## WHAT YOU ARE ASKED TO DO
Repeat the full listing exactly.

## AVAILABLE RECORDS
+---+
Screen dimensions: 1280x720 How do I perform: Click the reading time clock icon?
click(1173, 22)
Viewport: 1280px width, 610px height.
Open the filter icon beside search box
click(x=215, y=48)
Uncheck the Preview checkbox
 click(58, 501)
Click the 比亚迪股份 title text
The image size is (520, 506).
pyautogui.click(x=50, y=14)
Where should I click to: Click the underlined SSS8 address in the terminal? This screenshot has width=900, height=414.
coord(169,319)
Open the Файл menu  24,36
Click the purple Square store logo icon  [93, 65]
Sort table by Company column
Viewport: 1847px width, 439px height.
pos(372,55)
+---+
## ANSWER
Screen dimensions: 1280x720 How do I perform: Click the reading time clock icon?
click(1173, 22)
Viewport: 1280px width, 610px height.
Open the filter icon beside search box
click(x=215, y=48)
Uncheck the Preview checkbox
 click(58, 501)
Click the 比亚迪股份 title text
The image size is (520, 506).
pyautogui.click(x=50, y=14)
Where should I click to: Click the underlined SSS8 address in the terminal? This screenshot has width=900, height=414.
coord(169,319)
Open the Файл menu  24,36
Click the purple Square store logo icon  [93, 65]
Sort table by Company column
Viewport: 1847px width, 439px height.
pos(372,55)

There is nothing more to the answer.